**Provided passage:**
·····
Helicolenus barathri, the bigeye sea perch, bigeye ocean perch, coral cod, coral perch, red gurnard perch, red perch or red rock perch, is a species of marine ray-finned fish belonging to the subfamily Sebastinae, part of the family Scorpaenidae. It is found in the southwestern Pacific Ocean.

== Taxonomy ==
Helicolenus barathri was first formally described in 1875 as Scorpaena barathri by the Scottish geologist, naturalist and surgeon James Hector with the type locality given as off Cape Farewell in New Zealand. This species has been considered to be a synonym of Helicolenus percoides. The specific name barathri means "of the abyss" (barathrum), Hector did not explain the allusion which may refer to the type being dredged up from 732 m.

== Description ==
Helicenus barathri has a moderately large, relatively smooth head which is roughly two-fifths of its standard length. It has large eyes that remain but these do not bulge over the head. There are 5 preopercular spines. The pelvic fins are very large, extending beyond the anus. The dorsal fin has 12 spines and 12 to 14 soft rays while the anal fin has 3 spines and 5 soft rays. The maximum known standard length of this species is 36.5 cm. The colour of the upper body is pink to red marked with indistinct darker bands and speckling, which sometimes form irregular lines. The lower body is pale pink or white. The base of the pectoral fins and the abdomen may be silvery.

===Identification===
Helicolenus barathri is distinguished from H. percoides by having larger eyes which have a diameter equal to 34-41% of the length of the head and that there are normally 13-14 soft rays in the dorsal fin, whereas the eye diameter of H percoides is equal to 27-33% of the length of the head and it normally has 11-12 soft fin rays in its dorsal fin.
·····
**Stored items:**

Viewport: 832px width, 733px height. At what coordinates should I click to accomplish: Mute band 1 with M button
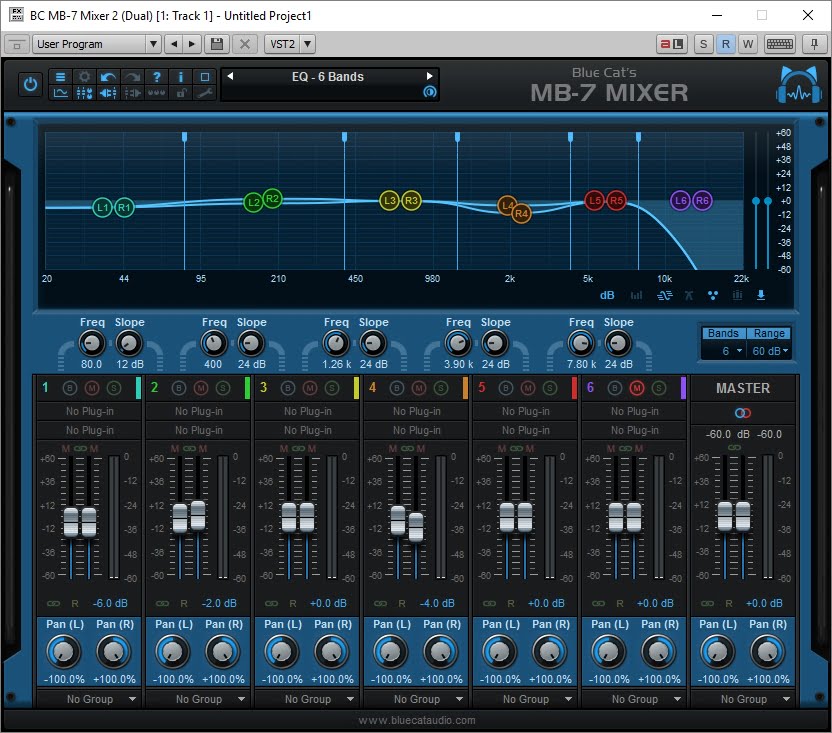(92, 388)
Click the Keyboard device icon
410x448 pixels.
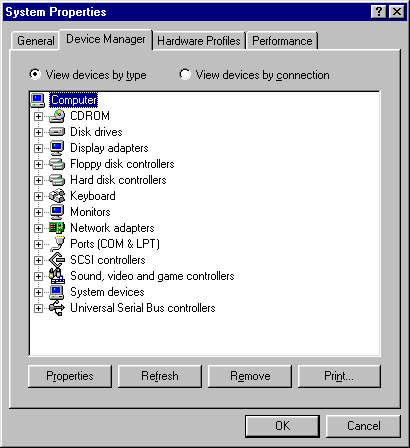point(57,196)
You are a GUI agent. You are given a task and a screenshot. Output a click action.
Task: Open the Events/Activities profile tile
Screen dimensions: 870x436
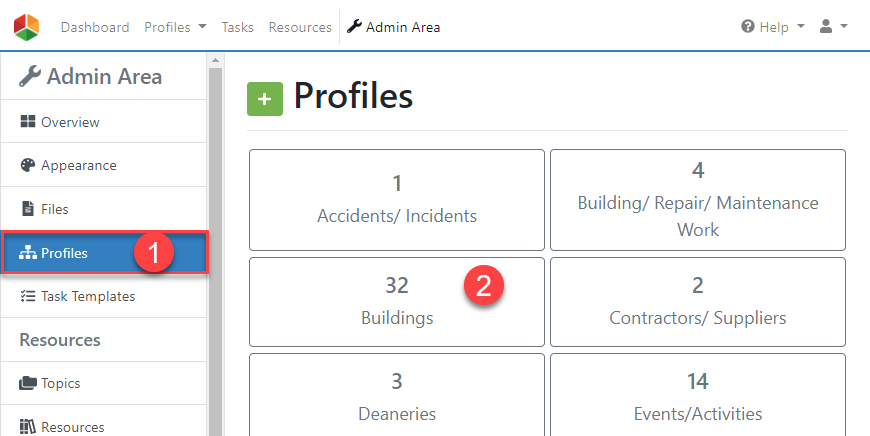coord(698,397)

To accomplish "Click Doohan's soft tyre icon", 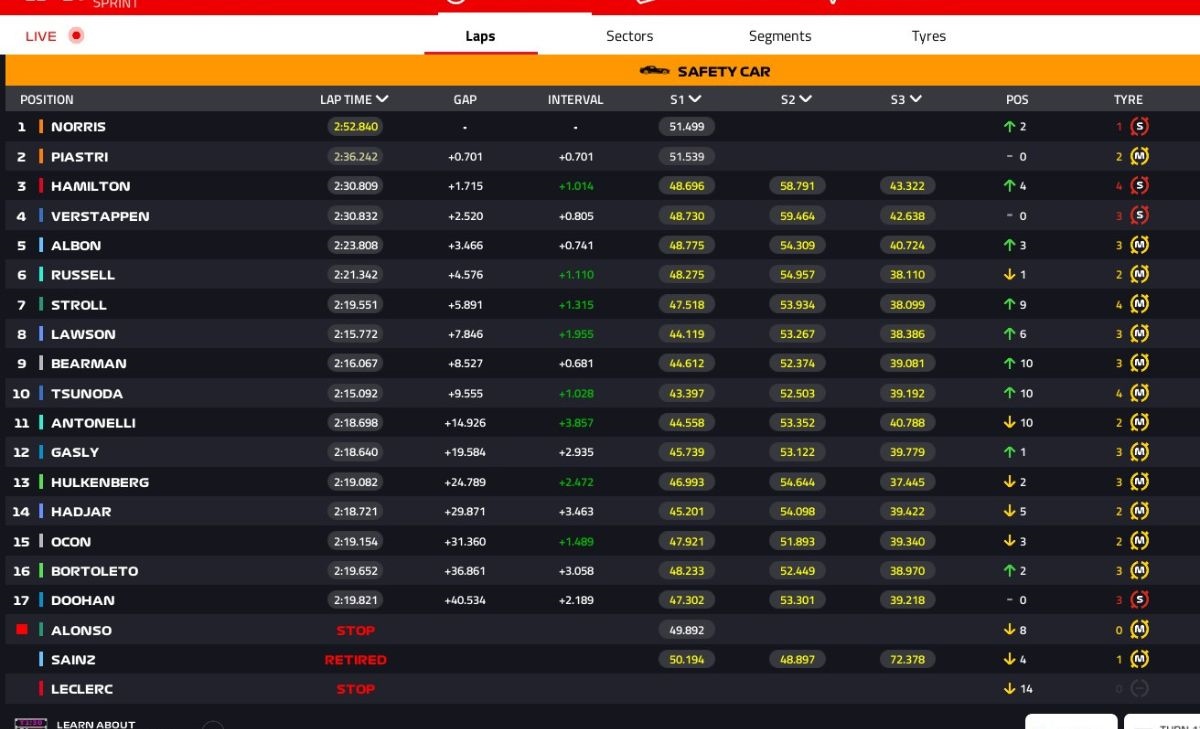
·····
**Exercise 1:**
Answer these questions from the bigeye sea perch article:
(a) In what year was the species first formally described, and under what name?
(b) How many preopercular spines does it have?
(c) In H. percoides, what percentage of head length does the eye diameter equal?
**Exercise 2:** List every common name the bigeye sea perch article gives for Helicolenus barathri.
**Exercise 3:** Write the next part of the article on the bigeye sea perch, picking up after its final sentence.

**Expected output 1:**
(a) 1875, as Scorpaena barathri
(b) 5
(c) 27-33%

**Expected output 2:**
bigeye sea perch
bigeye ocean perch
coral cod
coral perch
red gurnard perch
red perch
red rock perch

**Expected output 3:**
== Distribution and habitat ==
Helicolenus barathri is found in the southwestern Pacific Ocean which occurs off eastern Australia from Brisbane south to Tasmania and eastern South Australia. It also occurs in the Tasman Sea over sea mounts, off Norfolk Island and Lord Howe Island, as well as off New Zealand and the Chatham Islands. This is a benthic species inhabiting flat, hard substrates in the upper waters of the continental slope waters on seamounts, ridges and rises.

== Biology ==
Helicolenus barathri is an ovoviviparous fish which the small larvae being born live into floating gelatinous masses during their long spawning season. These fish feed opportunistically on or close to the substrate. They prey on large benthic invertebrates such as cephalopods and crustaceans, as well as small fishes. The reach sexual maturity at 5 years old and spawn in winter, possibly in July. The spines in the dorsal fin are venomous.

== Fisheries ==
Helicolenus barathri is an important species for commercial fisheries with white meat that is mild tasting. The catch is managed jointly with that of H. percoides with a combined catch limit in Australian waters of 318 tonnes in 2026/27.